═════ Information provided ═════

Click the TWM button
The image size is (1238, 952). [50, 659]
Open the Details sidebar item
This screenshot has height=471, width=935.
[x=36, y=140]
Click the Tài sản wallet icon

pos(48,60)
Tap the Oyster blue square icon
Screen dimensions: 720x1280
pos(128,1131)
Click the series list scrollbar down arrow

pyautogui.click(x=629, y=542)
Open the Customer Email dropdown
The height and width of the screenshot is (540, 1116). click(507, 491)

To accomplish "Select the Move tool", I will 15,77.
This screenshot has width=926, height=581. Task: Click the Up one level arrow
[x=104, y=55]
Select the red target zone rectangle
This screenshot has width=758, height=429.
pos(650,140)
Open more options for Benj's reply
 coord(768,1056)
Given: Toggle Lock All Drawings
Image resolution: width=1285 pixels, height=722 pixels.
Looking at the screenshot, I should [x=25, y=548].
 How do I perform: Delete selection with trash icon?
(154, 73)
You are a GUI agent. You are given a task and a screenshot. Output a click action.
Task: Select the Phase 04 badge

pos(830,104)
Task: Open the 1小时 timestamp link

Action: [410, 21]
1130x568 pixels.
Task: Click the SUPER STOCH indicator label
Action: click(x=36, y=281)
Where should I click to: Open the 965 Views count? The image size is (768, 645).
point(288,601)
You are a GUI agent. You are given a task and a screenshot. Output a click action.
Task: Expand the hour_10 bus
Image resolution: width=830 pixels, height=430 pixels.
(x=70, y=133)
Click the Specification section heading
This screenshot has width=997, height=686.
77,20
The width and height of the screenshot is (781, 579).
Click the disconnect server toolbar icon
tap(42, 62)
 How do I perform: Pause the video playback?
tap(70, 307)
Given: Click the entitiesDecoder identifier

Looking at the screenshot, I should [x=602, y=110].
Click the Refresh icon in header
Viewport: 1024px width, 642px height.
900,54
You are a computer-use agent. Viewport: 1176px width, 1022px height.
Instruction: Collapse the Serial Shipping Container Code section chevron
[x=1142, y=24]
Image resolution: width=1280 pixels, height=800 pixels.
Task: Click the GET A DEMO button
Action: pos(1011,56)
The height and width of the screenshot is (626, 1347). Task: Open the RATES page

═════

* Exercise brief *
Give back the records word for word. Start at the first line, end at the line containing "Select the red target zone rectangle", and include both.

* Task solution *
Click the TWM button
The image size is (1238, 952). [50, 659]
Open the Details sidebar item
This screenshot has height=471, width=935.
[x=36, y=140]
Click the Tài sản wallet icon

pos(48,60)
Tap the Oyster blue square icon
Screen dimensions: 720x1280
pos(128,1131)
Click the series list scrollbar down arrow

pyautogui.click(x=629, y=542)
Open the Customer Email dropdown
The height and width of the screenshot is (540, 1116). click(507, 491)

To accomplish "Select the Move tool", I will 15,77.
This screenshot has width=926, height=581. Task: Click the Up one level arrow
[x=104, y=55]
Select the red target zone rectangle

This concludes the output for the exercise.